## Tasks to carry out:
- A) Reproduce the Watergate article from "EXCLUSIVE: An internal history" to "from federal prosecutors.".
- B) Do these statements agree with the Watergate article? Answer yes or no for each, quoting the words that decide it.
(i) The CIA's study of Watergate ran to 155 pages.
(ii) Judicial Watch received the declassified report in June.
(iii) Three of the five arrested men had past ties to the CIA.

## Reading passage:
****************************************

Watergate: CIA withheld data on double agent

EXCLUSIVE: An internal history of the Watergate scandal prepared by the Central Intelligence Agency – intended to help the Agency make a clean breast of its own wrongdoing and kept in classified vaults for more than four decades – reveals how the spy service used a double agent to keep tabs on the burglars whose arrests ultimately led to the resignation of President Richard Nixon, and withheld information about the agent from federal prosecutors.

Entitled “Working Draft – CIA Watergate History,” the 155-page study was largely written by John C. Richards, a CIA officer who died in December 1974, and was brought nearly to completion by unnamed Agency colleagues who built on Richards’ typed draft and handwritten annotations.

Earlier this year, a federal judge ordered the government to turn the document over to Judicial Watch, the conservative legal watchdog, which had sued for access under the Freedom of Information Act. The group finally received the declassified report in July and shared it with Fox News.

Even in draft form, the document represents CIA’s fullest narrative treatment of the Watergate affair, which first surfaced publicly in the predawn hours of June 17, 1972. That’s when Washington police, dressed in plain clothes and responding to a call from a private security guard, arrested at gunpoint five burglars inside the Democratic National Committee headquarters at the Watergate office complex in Washington.

The arrested men were wearing business suits and rubber gloves and carrying electronic eavesdropping devices. Investigation swiftly revealed that one of them was employed by the president's re-election campaign committee, and that four of the five boasted past ties to CIA. But one of the arrested men, it turns out, was still on Langley's payroll at the time of the arrests, and had been feeding information about the break-in team to his CIA case officers the entire time.

That CIA mole was Eugenio R. Martinez, a Cuban Bay of Pigs veteran who was recruited to the break-in team by E. Howard Hunt, the legendary former CIA officer and spy novelist who had helped plan the Bay of Pigs operation in the Kennedy era and had gone on to work as a consultant on covert projects at the Nixon White House. Along with re-election committee lawyer G. Gordon Liddy, a former FBI agent, Hunt masterminded the doomed break-in and surveillance operation at the DNC; he and Liddy would be indicted along with the five arrested men and both would serve lengthy sentences in federal prison.

****************************************

## Recorded information:

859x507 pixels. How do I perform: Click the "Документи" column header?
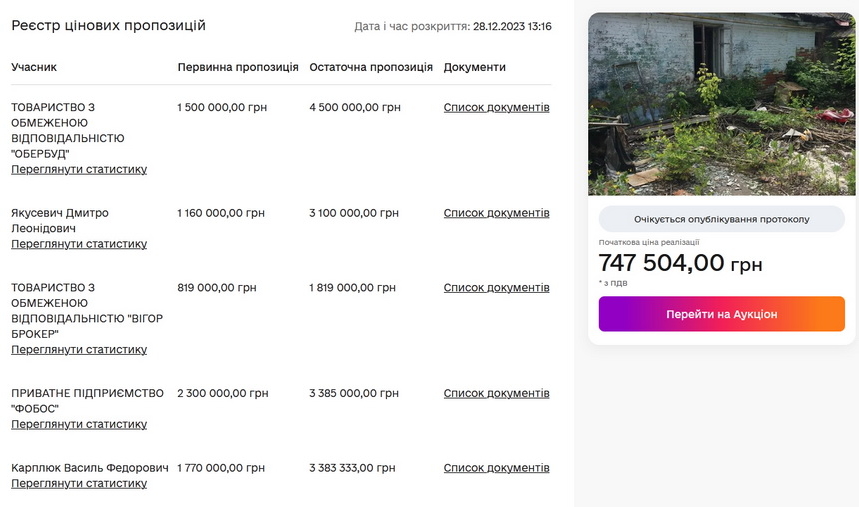pos(475,67)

****************************************

## List of solutions:
- A)
EXCLUSIVE: An internal history of the Watergate scandal prepared by the Central Intelligence Agency – intended to help the Agency make a clean breast of its own wrongdoing and kept in classified vaults for more than four decades – reveals how the spy service used a double agent to keep tabs on the burglars whose arrests ultimately led to the resignation of President Richard Nixon, and withheld information about the agent from federal prosecutors.

- B)
(i) Yes: "the 155-page study"
(ii) No: "The group finally received the declassified report in July"
(iii) No: "four of the five boasted past ties to CIA"